На ее месте на пороге появилась миловидная молодая женщина с усталым лицом. Вытирая мокрые руки ситцевым передником, она близоруко присмотрелась ко мне:
– Вы ко мне? Мы знакомы?
– Вы внучка Капитолины Митрофановны? Или, может, правнучка?
– Внучка, – кивнула женщина, глядя на меня вопросительно и настороженно. – А вы кто будете?
– Телевидение, – в очередной раз повторила я, протягивая ей удостоверение, в которое так и не удалось заглянуть близорукому Еремеичу. – Мне посоветовал обратиться к вам ваш сосед, Гена Конопкин.
– Геночка! – Миловидное лицо моей собеседницы омрачилось. – Он ведь умер, вы знаете? Такое горе!
– Подумаешь, горе великое! Одним пьяницей меньше стало! – донесся до нас из глубины квартиры голос противной девчонки. – Жаль только, что деньги он теперь так и не отдаст, этот алканавт у папы только на прошлой неделе очередную сотню занял!
Я стиснула зубы. Надавать бы как следует маленькой негодяйке солдатским ремнем по мягкому месту, да нельзя, небось мать не позволит обидеть милую доченьку…
– Наподдать бы ей ремнем по заднице, – точно прочитав мои мысли, с досадой произнесла женщина. – Да ведь нельзя, тут же нажалуется отцу, еще и приврет, пожалуй!
Хозяйка еще раз вытерла руки о передник и наконец взяла у меня удостоверение, которое я так и держала в протянутой руке.
– Елена Ивановна?
– Можно Лена, – сказала я.
– Очень приятно. А меня Настей зовут.
– Настеха-распустеха! – издевательски прокричала дрянная девчонка, явно подслушивающая нас.
– Да что же мы на пороге стоим, пойдемте ко мне, – спохватилась Настя. – Там хоть поговорим спокойно.
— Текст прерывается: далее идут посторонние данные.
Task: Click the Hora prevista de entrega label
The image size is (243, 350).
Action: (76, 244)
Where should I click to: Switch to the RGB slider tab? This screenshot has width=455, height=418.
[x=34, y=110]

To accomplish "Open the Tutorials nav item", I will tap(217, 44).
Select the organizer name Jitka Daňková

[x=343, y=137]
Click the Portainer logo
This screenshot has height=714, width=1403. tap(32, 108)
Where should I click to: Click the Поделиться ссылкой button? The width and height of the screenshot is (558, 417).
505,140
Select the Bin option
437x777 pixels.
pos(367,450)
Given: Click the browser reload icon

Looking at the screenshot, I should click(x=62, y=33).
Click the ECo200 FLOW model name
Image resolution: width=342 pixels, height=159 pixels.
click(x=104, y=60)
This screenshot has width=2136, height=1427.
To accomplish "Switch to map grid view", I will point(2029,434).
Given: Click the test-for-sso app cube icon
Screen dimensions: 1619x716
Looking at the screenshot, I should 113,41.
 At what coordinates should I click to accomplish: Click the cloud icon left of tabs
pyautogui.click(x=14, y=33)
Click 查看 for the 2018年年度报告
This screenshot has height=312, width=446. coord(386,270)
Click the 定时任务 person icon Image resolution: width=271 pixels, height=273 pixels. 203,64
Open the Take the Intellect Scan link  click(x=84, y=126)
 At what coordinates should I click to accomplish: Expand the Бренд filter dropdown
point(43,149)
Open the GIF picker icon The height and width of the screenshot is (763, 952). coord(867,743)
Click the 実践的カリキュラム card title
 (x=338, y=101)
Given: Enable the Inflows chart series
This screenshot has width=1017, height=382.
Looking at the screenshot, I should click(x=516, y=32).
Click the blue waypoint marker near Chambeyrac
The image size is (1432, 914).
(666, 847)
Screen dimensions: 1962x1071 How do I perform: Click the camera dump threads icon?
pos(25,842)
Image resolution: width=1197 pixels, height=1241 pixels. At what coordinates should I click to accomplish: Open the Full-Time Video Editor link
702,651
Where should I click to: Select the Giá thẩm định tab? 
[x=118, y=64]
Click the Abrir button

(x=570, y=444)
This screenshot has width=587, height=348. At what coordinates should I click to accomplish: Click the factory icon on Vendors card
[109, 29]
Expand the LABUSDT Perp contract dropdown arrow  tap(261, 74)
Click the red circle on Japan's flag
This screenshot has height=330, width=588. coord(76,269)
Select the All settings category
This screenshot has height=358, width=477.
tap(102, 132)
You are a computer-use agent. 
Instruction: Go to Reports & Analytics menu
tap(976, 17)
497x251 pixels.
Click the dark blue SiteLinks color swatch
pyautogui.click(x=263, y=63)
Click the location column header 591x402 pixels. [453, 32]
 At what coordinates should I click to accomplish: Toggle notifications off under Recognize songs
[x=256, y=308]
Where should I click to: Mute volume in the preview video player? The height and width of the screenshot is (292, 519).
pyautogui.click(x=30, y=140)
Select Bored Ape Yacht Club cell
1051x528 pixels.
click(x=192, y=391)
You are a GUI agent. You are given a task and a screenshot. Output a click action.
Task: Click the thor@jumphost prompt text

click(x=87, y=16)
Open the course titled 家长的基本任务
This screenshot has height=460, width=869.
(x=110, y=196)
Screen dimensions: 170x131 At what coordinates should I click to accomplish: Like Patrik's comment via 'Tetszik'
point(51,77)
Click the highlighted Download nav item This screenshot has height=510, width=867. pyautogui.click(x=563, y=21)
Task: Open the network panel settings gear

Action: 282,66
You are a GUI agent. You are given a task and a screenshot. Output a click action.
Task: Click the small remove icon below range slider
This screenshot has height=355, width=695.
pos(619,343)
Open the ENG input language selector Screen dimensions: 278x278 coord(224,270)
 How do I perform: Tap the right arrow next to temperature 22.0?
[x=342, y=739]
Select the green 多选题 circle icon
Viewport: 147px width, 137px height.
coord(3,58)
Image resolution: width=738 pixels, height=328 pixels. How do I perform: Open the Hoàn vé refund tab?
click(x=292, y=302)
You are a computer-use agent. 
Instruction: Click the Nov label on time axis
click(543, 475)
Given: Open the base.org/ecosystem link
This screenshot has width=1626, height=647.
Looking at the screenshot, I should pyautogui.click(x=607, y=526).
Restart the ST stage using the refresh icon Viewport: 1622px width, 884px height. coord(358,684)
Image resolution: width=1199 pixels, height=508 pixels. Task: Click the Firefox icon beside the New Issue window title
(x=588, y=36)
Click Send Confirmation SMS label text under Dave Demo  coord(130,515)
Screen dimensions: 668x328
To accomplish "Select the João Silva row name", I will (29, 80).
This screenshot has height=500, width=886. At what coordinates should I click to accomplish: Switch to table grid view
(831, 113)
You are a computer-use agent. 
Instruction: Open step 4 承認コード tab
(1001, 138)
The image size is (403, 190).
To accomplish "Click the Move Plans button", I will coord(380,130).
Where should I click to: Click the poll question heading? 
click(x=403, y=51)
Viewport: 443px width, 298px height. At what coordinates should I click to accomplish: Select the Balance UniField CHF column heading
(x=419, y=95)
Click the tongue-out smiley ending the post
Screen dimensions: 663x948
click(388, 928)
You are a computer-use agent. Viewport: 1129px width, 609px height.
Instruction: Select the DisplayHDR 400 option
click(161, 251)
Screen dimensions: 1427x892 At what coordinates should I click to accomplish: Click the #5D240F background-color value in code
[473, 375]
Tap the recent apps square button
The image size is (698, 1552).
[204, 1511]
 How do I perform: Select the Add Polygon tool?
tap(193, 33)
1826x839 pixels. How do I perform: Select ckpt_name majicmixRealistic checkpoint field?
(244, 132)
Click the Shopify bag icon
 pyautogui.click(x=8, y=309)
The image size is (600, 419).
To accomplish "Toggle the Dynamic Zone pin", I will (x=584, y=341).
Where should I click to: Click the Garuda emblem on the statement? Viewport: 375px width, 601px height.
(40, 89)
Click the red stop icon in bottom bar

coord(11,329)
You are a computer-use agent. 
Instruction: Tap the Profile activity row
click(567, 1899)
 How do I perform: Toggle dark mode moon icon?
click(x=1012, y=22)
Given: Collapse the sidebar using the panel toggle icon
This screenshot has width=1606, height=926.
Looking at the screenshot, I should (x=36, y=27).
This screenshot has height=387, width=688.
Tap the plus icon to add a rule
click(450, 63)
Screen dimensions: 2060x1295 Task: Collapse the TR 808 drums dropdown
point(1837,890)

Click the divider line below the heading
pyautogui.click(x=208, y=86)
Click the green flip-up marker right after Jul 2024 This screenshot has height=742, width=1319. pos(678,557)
Следуя за хозяйкой, я прошла по коридору мимо открытой двери комнаты юной негодницы. Дурно воспитанная девчонка, валяющаяся на диване в компании игрушечной гориллы совершенно уголовного вида, показала мне язык.
– Выпороть бы тебя, – повторила я.
– Проходите, – Настя открыла передо мной дверь в комнату, которая явно служила детской.
Я вошла и с интересом оглядела помещение. Стены просторной комнаты были оклеены обоями небесного цвета. На голубом фоне белели пухлые облака и едва заметно серебрились звездочки, нарисованные специальной краской: если в комнате будет темно, звезды будут красиво мерцать. Паркетный пол прикрывал просторный палас, похожий на страницу из гигантского атласа автомобильных дорог: на нем в два цвета были изображены автотрассы и железнодорожные пути, проложенные на местности, изобилующей горными хребтами, оврагами и разного рода водными преградами. Отличный коврик, мальчишка часами сможет гонять по нему свои машинки! Я завистливо вздохнула.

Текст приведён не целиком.